Dr Harry G. Broadman is a 36 year veteran multinational finance C-suite operational executive, independent board director and global strategic advisor to C-suites and boards of U.S.
and non-U.S. corporations, banks, private equity firms, pensions, families, and sovereign wealth funds.
Dr Broadman’s operational expertise centres on: negotiating complex cross-border investment and trade transactions; building global supply chains; devising multi-dimensional approaches
for risk-mitigation, FCPA compliance and financial control regimes; executing enterprise restructuring; championing proactive stakeholder strategies; and pursuing novel corporate
alliances, M&A and JVs, Public-Private Partnerships (PPPs), and Corporate Social Responsibility (CSR) initiatives to foster risk-sharing and enduring market relationships.
Broadman has extensive hands-on experience across three broad-based industries: Financial Services, especially corporate finance, banking, private equity, asset management, institutional
investing and financial controls; Infrastructure Sectors, including logistics, aviation, shipping, rail, trucking, telecoms, utilities, tourism, e-commerce and construction; and
Energy, Minerals and Natural Resources Industries.

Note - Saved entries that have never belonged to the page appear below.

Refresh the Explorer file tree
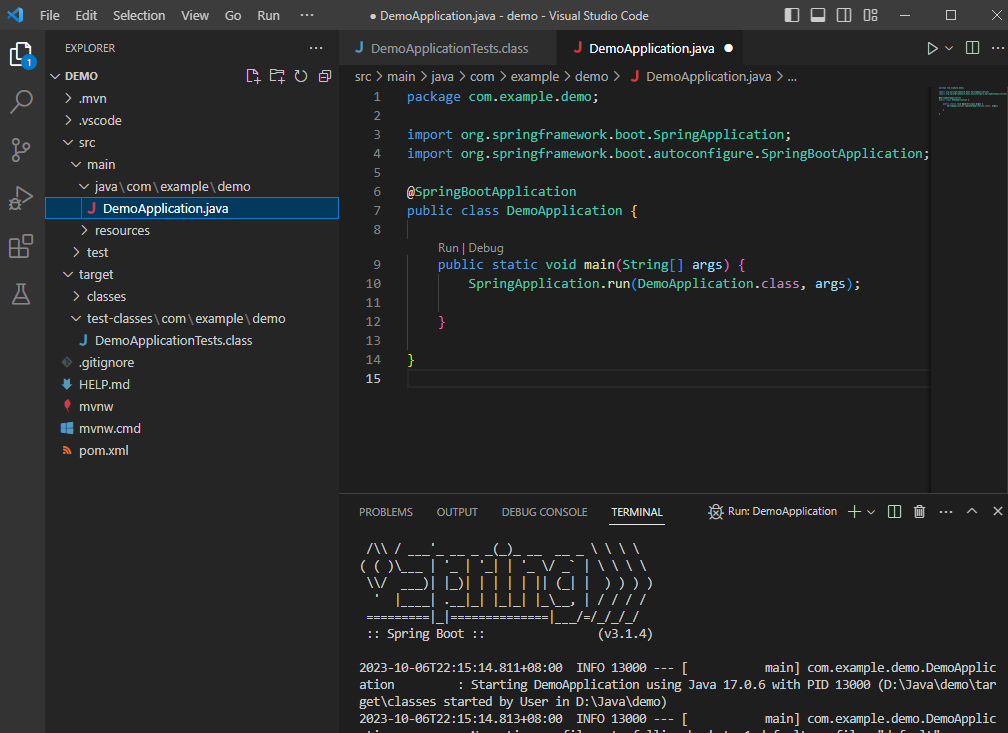1008x733 pixels. coord(300,76)
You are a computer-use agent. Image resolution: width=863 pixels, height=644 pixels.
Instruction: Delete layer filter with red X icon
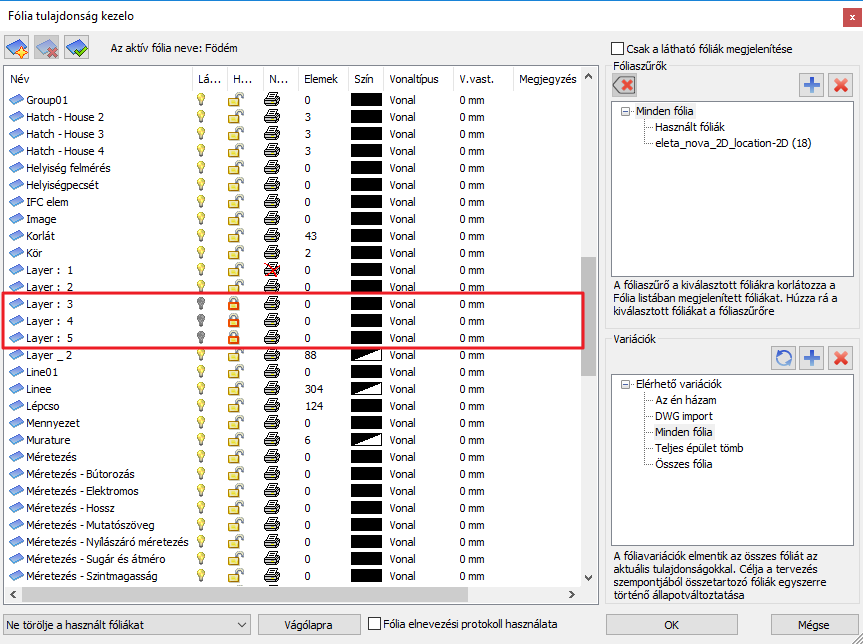(840, 85)
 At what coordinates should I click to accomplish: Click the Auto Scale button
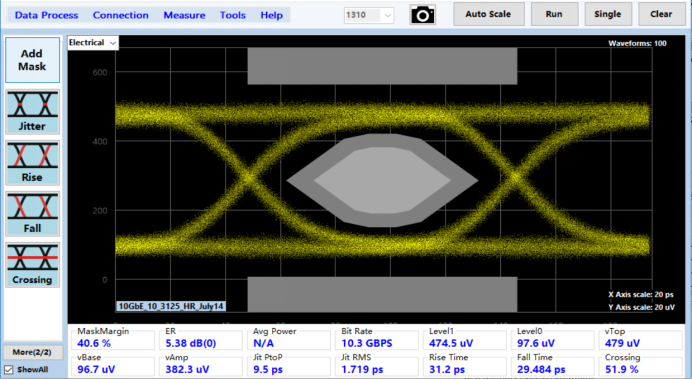click(x=489, y=14)
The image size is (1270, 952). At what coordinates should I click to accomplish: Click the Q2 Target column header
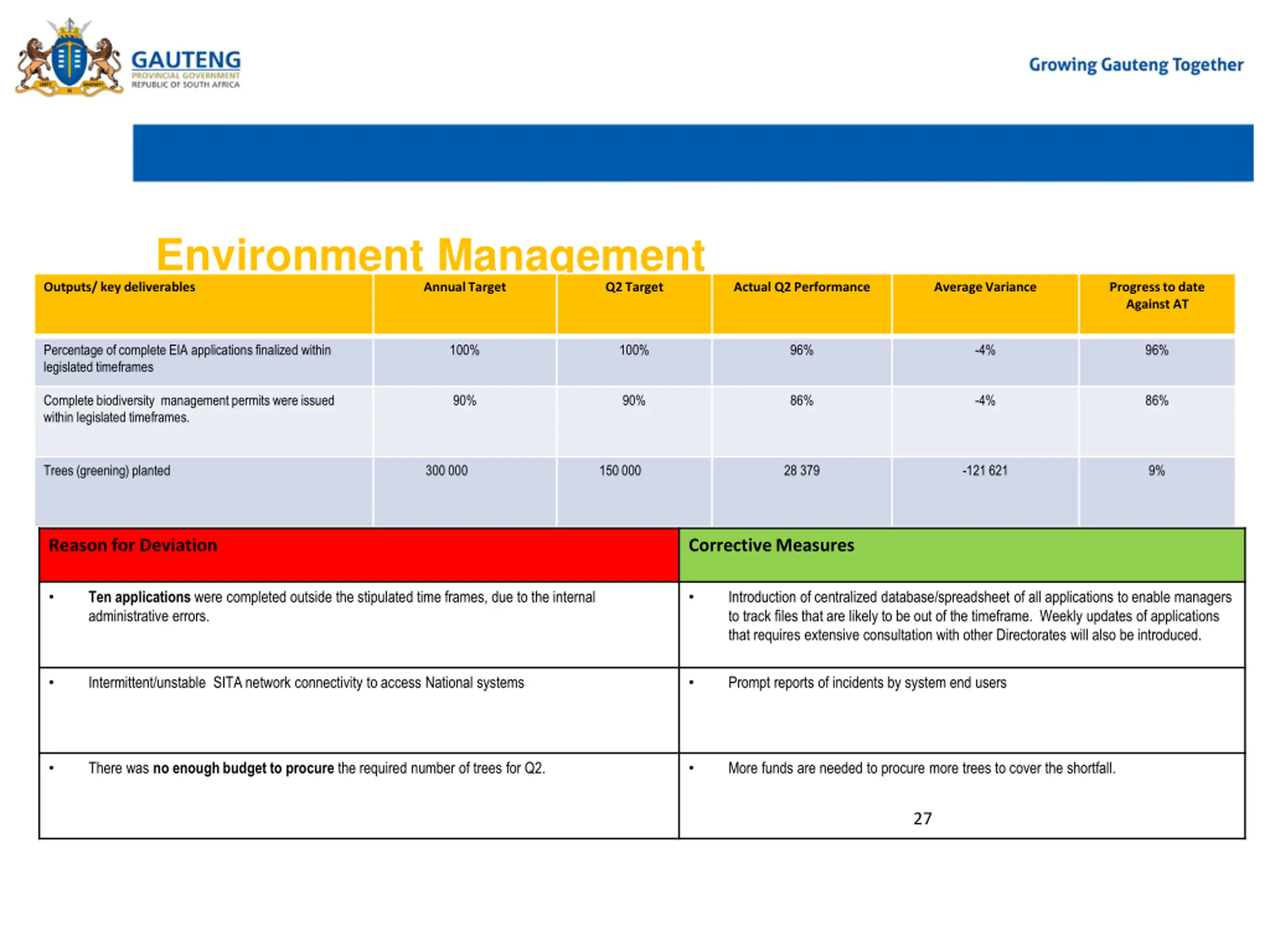pyautogui.click(x=634, y=303)
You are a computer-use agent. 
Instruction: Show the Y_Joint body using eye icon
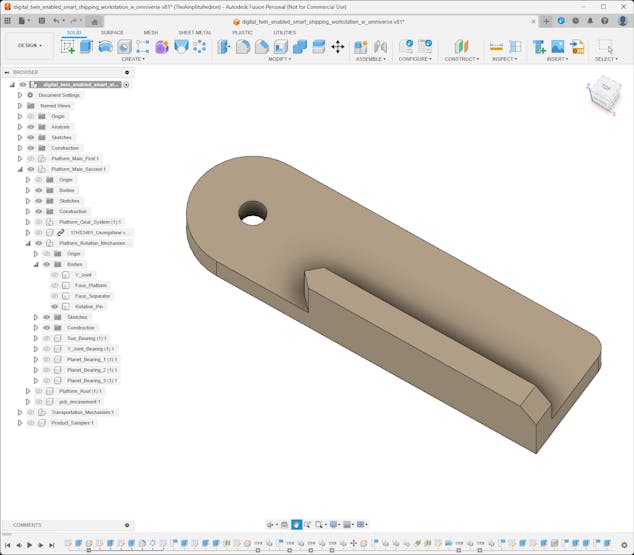click(x=55, y=275)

Over his career he’s worked at the field level in all advanced economies as well as in 75+ Emerging Markets spanning 5 continents,
especially in China, India, ASEAN, LATAM, Eastern Europe, Turkey, the Balkans, Russia, Africa, and the Middle East.
He is a world renowned authority on global business growth strategy, corporate governance, compliance and innovation, and has published several books and numerous professional articles.

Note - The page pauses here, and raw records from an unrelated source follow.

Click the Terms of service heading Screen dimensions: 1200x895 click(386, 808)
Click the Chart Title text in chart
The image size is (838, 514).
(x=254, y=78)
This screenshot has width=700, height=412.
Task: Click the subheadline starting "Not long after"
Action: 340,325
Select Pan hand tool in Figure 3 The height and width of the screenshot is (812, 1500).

He is extensively engaged as an Expert Witness in complex cases on matters involving international trade and investment disputes, antitrust, utility regulation, financial controls,
and valuation of economic damages. As a strategic advisor to C-suites and boards. Broadman has worked for companies as diverse as GE, IBM, Coca-Cola, Canon, Exxon-Mobil, Valmet,
Corning, Heineken, Merck, Walmart, Deere, the Canadian Pension Plan Investment Board, Intel, ICANN, SunEdison, Illinois Tool Works, Westinghouse, Siemens, Standard Chartered,
Microsoft, Manitowoc, PPG, Tyco, Caterpillar, Dow, and Avon.

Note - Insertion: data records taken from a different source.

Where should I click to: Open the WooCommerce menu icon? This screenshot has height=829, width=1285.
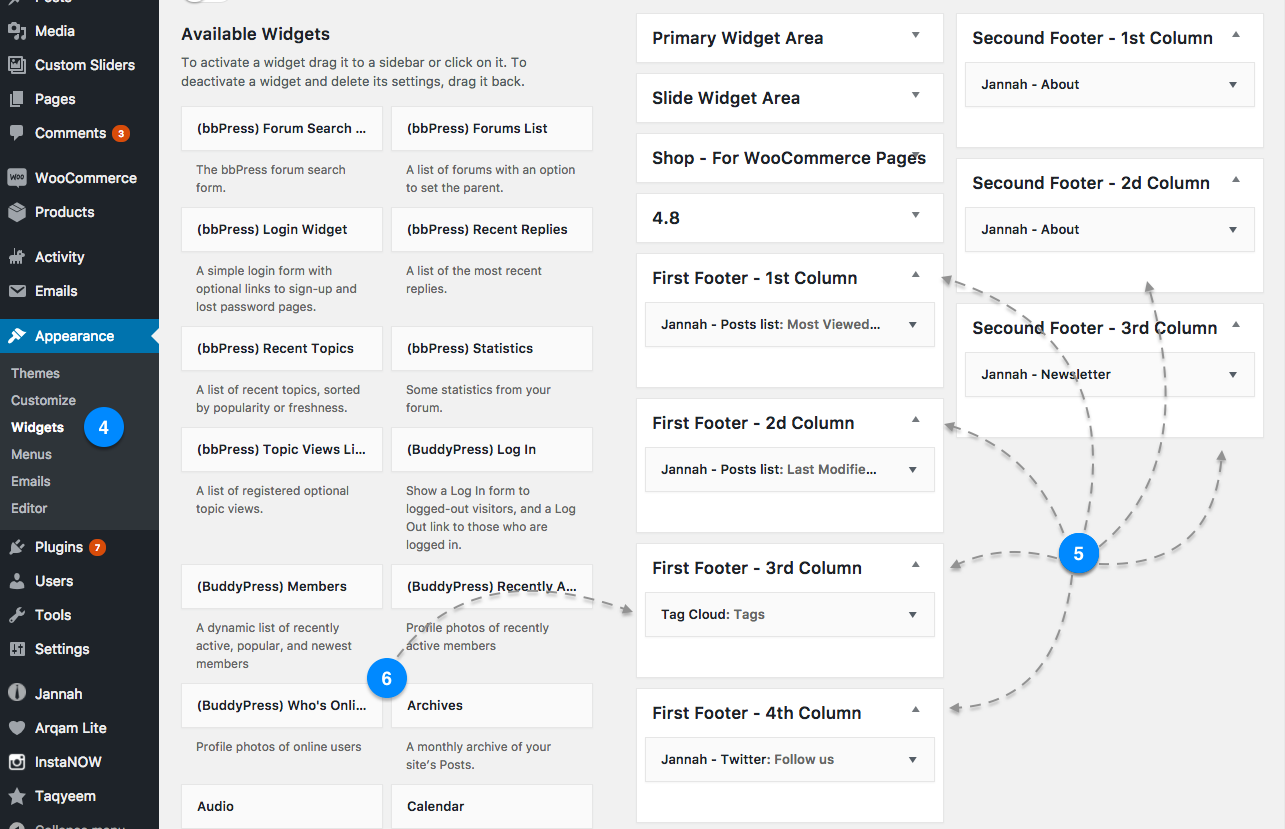17,178
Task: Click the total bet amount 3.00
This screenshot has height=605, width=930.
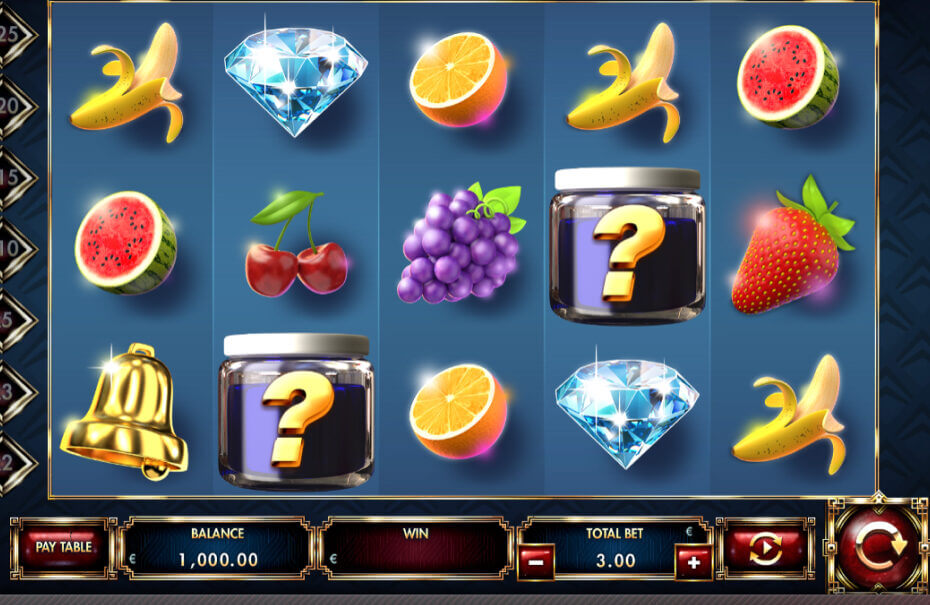Action: [x=615, y=561]
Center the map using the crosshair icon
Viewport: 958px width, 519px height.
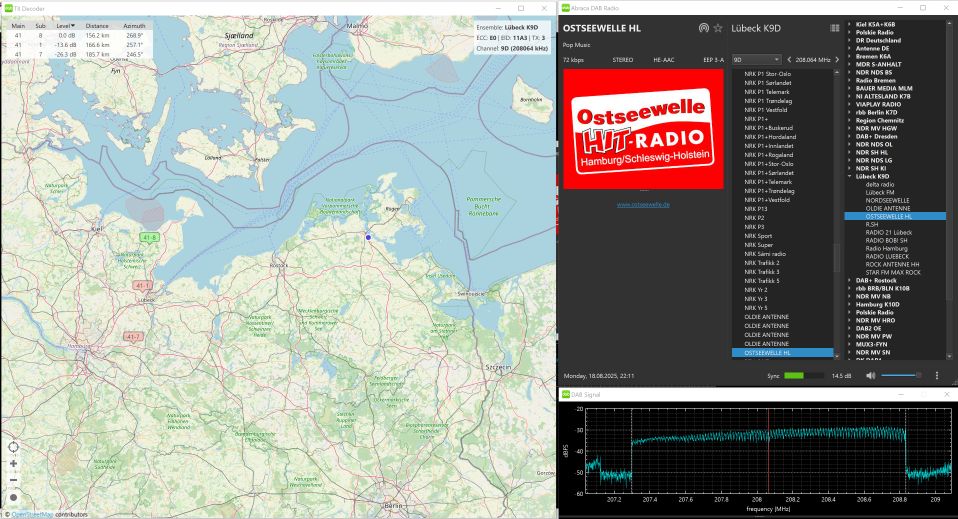(13, 447)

Broadman is currently CEO and Managing Partner of an emerging markets-focused investment transaction advisory firm, Proa Global Partners LLC; on the Faculty of Johns Hopkins University;
a monthly business columnist for Forbes; Newsweek; and Gulf News; and a Master Workshop Faculty Member for the National Association of Corporate Directors (NACD). He serves as
a Non-Executive Board Director of: (i) Armor Text — a cybersecurity software services provider; (ii) Partners Global—an alternative dispute resolution (ADR) firm operating in
22 emerging markets, on which he sits of the Board’s Executive Committee and also Chairs the Audit Committee; (iii) The Lake Tanganyika Floating Health Clinic—a cross-border healthcare
and telecom services provider in 4 countries in Africa, and (iv) The Global Business School Network—a strategic alliance of advanced and developing country graduate business schools.
Earlier he was on the Boards of the (v) Russian-American Chamber of Commerce and (vi) The Corporate Council on Africa. In 2015, Broadman stepped down as Senior Managing Director
at Pricewaterhouse Coopers, where he founded and led PwC’s Business Growth Strategy Management Consulting Practice, which operated in 20+ countries. He also served as PricewaterhouseCoopers’
Chief Economist, working worldwide with PwC’s Chairman, CEO and Leadership Team, as well as with PwC’s Audit and Tax Practices.
Earlier, he was Managing Director and on the Investment Committee at Albright Capital Management, a global private equity firm led by Madeleine Albright, and A World Bank official,
overseeing the Bank’s largest sovereign and enterprise restructuring loans in China and Russia.
Prior to that, Broadman served in the White House: as United States Assistant Trade Representative, leading negotiations for NAFTA and the WTO, a s well as negotiations of all U.S.
Bilateral Investment Treaties; as Chief of Staff of the President’s Council of Economic Advisers; on the Board of Directors of the Overseas Private Investment Corporation (OPIC);
and on the Committee on Foreign Investment in the U.S. (CFIUS). Before coming to the White House, he was Chief Economist of the U.S. Senate Committee on Governmental Affairs,
then chaired by John Glenn. Previously, he worked at the RAND Corporation; The Brookings Institution; Resources for the Future, Inc., and on the Harvard University Faculty.
A lifetime member of the Council on Foreign Relations and The Bretton Woods Committee, Broadman received an A.B. in economics, magna cum laude, from Brown University, where he was
elected to Phi Beta Kappa, and a Ph.D. in economics from the University of Michigan in 1981.